Parte do revestimento de gesso do banheiro da vizinha, Janaina da Silva, 42, desabou há algumas semanas. Por sorte, ninguém estava nele. A cozinha está completamente infiltrada: desde o teto, até as paredes. Também é difícil manter a limpeza, com ratos subindo pelas escadas. “A gente quer um auxílio para sair daqui”, pediu.
DESABAMENTO DE PRÉDIO EM OLINDA: REFLEXO DO PROBLEMA HABITACIONAL
Estes estão entre os prédios construídos por volta de 1980 que correm risco de desabamento em Olinda. Em 2020, a Prefeitura de Olinda informou que eram 98 edifícios "caixão", que não possuem pilotis. Pela péssima estrutura em que se encontravam, foram foram interditados em 2001 pela Defesa Civil.
Contudo, em muitos casos, como nos relatados na reportagem, as seguradoras não impediram a ocupação. As mortes por desabamento não são novidades na região. Dois ruíram em 1999: o Edifício Éricka, que deixou quatro mortes, e um dos blocos do Edifício Enseada de Serrambi, que vitimou seis pessoas. Outro caiu em 2017, mas sem deixar vítimas.

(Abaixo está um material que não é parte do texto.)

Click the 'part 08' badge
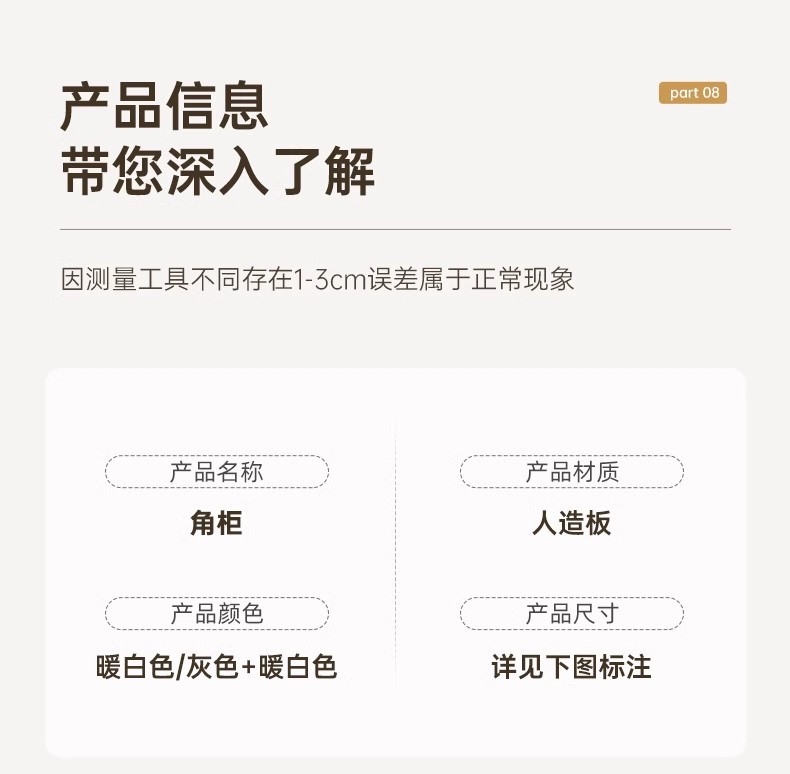790x774 pixels. [x=693, y=93]
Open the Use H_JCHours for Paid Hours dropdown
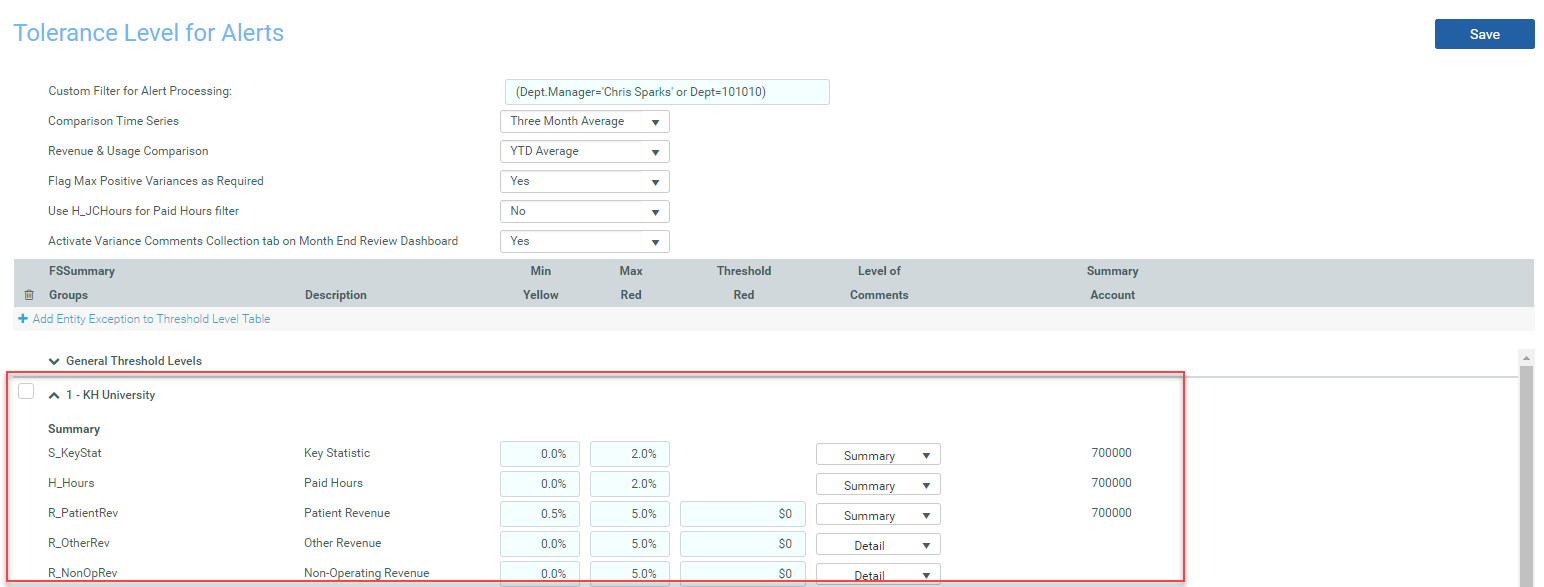This screenshot has height=587, width=1544. pos(584,212)
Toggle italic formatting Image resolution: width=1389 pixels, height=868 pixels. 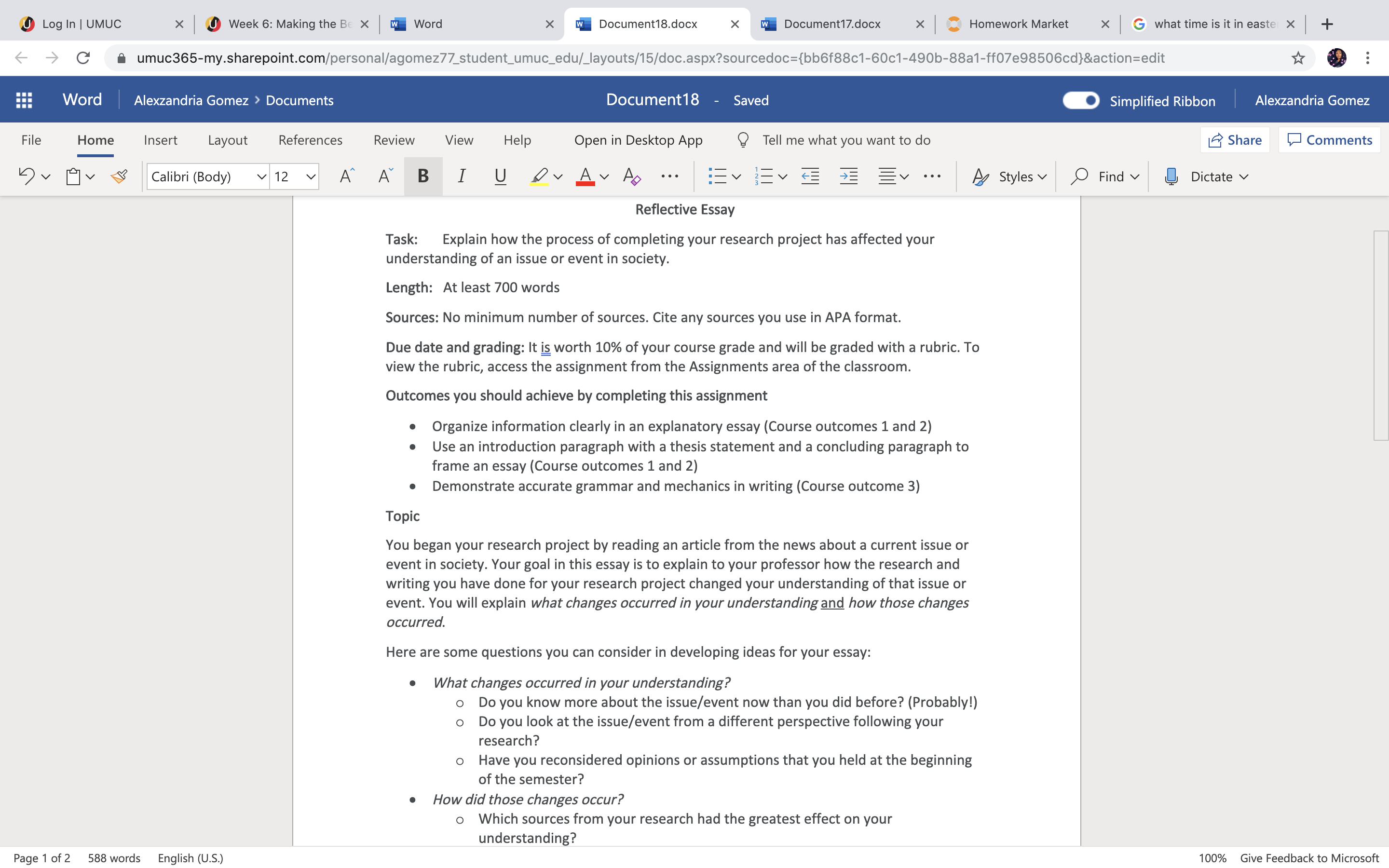click(x=462, y=176)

O advogado José Antônio Alves de Melo Junior, especializado em direito habitacional, defende que é responsabilidade, também, do poder público impedir que os prédios condenados sejam invadidos e agilizar a indenização dos antigos moradores para, assim, demolir as estruturas em risco.
"Deveria fiscalizar e usar poder de polícia, se for o caso. [...] Dinheiro tem para indenizar e demolir na Caixa, tem um fundo para isso. Está na mão do governo federal para solucionar isso como um todo", afirmou.
As ocupações também são consequência da má distribuição urbana de Olinda, que possui uma grande demanda habitacional por ter a maior densidade demográfica (quantidade de moradores por área) de Pernambuco e a quinta do país, segundo dados do Instituto Brasileiro de Geografia e Estatística (IBGE).
Para Socorro Leite, diretora executiva da Habitat para a Humanidade Brasil, o caso revela a falta de “compromisso e investimentos do poder público para a garantia do direito à moradia, para identificar outras situações como esta e ter um planejamento real para atender a essas demandas”.
“É importante destacar que essa tragédia é reflexo da falta de politica habitacional. Pessoas que moram nessa situação, assim como as que moram em áreas com risco de deslizamento, não escolhem morar assim. Ninguém escolhe morar em área de risco”, pontuou.
O problema se integra, ainda, ao déficit habitacional do Estado, calculado em mais de 326 mil unidades, segundo levantamento feito pela Associação Brasileira de Incorporadoras Imobiliárias (Abrainc) junto à Ecconit Consultoria Econômica.